Exercise requirements — In the material below, some lines may hold the word "photo"; state how many do, giving only the number.

Exercise input —
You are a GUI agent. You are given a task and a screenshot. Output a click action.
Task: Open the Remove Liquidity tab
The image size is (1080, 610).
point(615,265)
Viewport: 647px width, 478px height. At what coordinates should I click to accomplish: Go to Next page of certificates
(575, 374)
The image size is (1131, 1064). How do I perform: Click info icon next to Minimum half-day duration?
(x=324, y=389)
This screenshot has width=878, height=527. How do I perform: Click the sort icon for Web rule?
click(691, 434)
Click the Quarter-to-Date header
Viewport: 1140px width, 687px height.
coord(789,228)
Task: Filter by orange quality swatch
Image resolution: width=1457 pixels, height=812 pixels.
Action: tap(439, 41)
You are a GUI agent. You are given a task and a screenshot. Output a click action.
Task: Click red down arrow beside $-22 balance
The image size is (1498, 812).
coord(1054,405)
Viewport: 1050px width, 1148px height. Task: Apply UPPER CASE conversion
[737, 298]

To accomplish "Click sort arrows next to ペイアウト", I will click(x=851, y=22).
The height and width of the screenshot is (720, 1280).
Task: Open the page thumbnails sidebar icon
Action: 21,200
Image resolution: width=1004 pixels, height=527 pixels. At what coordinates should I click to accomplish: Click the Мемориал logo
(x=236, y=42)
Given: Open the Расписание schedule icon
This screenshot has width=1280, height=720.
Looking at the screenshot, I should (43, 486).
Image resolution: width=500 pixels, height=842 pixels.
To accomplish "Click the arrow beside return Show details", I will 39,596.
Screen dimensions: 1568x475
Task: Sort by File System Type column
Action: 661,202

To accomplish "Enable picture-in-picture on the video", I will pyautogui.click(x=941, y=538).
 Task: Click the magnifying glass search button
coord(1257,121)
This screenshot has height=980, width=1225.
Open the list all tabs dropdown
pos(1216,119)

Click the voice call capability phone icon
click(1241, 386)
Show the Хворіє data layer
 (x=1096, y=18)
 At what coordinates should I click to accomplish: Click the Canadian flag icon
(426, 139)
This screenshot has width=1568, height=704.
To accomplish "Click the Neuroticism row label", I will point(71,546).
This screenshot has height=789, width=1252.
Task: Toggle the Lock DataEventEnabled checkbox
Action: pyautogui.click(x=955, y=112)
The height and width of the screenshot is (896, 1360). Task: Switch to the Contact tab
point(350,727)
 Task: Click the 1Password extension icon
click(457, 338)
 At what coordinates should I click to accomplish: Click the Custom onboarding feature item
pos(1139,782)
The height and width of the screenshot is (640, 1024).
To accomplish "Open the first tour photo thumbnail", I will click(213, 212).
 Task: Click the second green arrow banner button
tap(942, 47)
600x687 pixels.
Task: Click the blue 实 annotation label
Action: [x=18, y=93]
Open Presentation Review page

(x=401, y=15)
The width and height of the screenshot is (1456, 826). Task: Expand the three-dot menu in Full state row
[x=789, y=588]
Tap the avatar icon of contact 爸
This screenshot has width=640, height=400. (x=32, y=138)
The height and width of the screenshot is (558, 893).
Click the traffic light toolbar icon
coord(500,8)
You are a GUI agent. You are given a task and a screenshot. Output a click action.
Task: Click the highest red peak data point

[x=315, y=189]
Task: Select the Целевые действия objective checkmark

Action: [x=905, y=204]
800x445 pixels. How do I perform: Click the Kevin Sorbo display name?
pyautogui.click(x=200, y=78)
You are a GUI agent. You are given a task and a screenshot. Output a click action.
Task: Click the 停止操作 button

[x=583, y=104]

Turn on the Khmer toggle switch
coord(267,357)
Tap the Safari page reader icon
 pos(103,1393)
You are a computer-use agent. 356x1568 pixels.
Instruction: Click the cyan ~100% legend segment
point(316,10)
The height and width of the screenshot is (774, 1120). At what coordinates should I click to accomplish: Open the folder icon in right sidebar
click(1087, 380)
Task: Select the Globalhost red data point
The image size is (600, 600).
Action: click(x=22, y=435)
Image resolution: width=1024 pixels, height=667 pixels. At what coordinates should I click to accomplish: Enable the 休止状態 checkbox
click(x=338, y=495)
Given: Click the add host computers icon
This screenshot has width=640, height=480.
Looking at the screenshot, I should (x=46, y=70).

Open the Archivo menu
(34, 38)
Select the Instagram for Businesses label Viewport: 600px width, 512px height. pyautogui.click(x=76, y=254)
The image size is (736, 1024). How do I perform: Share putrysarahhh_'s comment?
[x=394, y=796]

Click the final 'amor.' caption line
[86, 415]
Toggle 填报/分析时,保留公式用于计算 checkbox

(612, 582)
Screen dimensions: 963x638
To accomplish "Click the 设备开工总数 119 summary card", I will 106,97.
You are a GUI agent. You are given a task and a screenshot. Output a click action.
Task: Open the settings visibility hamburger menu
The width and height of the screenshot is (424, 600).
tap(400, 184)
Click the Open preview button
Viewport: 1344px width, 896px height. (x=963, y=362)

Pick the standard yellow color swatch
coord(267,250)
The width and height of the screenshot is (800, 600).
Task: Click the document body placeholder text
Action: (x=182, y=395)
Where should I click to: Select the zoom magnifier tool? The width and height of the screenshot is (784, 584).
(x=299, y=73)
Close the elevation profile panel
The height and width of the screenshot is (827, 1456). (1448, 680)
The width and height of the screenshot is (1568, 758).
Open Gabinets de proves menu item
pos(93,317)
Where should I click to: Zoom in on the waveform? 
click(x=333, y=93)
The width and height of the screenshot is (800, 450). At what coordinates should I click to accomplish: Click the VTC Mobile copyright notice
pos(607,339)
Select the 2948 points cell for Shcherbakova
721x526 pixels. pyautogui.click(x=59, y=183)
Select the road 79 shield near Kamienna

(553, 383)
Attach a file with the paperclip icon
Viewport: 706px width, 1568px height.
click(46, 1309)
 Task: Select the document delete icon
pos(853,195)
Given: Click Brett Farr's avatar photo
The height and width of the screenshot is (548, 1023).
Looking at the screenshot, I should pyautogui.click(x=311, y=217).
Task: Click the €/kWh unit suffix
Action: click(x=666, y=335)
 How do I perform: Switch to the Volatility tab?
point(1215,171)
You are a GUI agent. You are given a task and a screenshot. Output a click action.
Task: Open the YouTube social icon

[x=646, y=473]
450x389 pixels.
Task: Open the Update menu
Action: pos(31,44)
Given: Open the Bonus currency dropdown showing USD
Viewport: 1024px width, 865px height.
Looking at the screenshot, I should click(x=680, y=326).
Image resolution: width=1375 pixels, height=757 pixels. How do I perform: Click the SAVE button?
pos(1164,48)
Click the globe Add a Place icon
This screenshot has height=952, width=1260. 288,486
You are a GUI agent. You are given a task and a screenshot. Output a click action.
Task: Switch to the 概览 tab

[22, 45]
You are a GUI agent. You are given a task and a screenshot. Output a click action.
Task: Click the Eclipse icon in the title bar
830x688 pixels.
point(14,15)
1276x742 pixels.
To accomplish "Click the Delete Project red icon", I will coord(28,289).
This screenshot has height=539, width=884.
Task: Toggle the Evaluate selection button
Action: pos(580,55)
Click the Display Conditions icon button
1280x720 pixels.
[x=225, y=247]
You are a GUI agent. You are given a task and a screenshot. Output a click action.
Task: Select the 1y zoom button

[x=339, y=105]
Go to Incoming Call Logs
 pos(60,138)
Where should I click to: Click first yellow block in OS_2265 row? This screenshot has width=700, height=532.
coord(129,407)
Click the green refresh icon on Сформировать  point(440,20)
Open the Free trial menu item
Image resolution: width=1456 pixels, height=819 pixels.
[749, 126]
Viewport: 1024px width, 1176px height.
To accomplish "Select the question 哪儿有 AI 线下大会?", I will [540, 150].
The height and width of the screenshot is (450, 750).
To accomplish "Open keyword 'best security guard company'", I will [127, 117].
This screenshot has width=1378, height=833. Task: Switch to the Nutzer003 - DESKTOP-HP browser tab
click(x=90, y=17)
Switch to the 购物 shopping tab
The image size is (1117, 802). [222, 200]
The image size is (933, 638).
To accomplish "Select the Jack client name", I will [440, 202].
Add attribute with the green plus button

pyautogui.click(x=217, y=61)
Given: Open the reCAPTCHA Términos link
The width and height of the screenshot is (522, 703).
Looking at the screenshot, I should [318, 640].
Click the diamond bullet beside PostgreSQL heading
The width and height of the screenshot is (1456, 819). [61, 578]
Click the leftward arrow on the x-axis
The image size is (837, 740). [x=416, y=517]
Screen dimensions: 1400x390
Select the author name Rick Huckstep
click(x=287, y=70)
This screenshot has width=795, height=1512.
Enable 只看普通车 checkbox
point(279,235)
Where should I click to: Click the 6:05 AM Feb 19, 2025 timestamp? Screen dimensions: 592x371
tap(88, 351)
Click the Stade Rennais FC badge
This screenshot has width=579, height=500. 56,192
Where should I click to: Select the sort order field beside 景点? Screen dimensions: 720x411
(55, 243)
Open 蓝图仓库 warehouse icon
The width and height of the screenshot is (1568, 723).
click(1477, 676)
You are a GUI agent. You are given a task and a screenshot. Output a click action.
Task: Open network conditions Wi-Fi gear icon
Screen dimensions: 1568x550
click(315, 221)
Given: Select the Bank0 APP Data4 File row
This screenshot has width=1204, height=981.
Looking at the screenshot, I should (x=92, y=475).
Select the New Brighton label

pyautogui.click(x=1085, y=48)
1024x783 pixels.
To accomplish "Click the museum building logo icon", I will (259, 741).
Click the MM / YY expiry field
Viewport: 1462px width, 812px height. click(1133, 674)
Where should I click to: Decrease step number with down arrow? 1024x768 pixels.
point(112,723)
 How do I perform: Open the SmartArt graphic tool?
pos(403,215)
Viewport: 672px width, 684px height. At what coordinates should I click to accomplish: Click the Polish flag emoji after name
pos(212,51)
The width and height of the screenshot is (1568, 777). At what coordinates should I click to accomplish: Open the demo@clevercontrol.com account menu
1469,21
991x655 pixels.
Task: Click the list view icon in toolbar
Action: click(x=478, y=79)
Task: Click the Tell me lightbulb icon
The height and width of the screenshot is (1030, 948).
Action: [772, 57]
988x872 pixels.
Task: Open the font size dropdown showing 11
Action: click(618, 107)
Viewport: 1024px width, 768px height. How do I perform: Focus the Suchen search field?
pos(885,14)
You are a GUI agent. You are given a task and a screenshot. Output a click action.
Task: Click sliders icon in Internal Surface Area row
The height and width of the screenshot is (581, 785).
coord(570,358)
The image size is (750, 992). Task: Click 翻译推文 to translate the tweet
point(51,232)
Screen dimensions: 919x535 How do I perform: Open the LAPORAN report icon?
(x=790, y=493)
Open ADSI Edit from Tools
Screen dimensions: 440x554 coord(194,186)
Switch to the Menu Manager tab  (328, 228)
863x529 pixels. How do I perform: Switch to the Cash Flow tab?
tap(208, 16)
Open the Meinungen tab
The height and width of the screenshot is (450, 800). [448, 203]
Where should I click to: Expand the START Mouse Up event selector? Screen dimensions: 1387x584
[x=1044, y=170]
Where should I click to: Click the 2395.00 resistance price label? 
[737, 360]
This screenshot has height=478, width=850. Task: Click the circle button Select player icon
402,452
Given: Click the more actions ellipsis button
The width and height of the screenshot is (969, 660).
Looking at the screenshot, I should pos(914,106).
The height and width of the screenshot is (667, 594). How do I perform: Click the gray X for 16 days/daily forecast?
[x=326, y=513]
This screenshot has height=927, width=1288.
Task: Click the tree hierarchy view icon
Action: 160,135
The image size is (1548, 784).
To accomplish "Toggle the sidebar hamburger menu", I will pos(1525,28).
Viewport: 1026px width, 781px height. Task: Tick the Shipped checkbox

Answer section — 2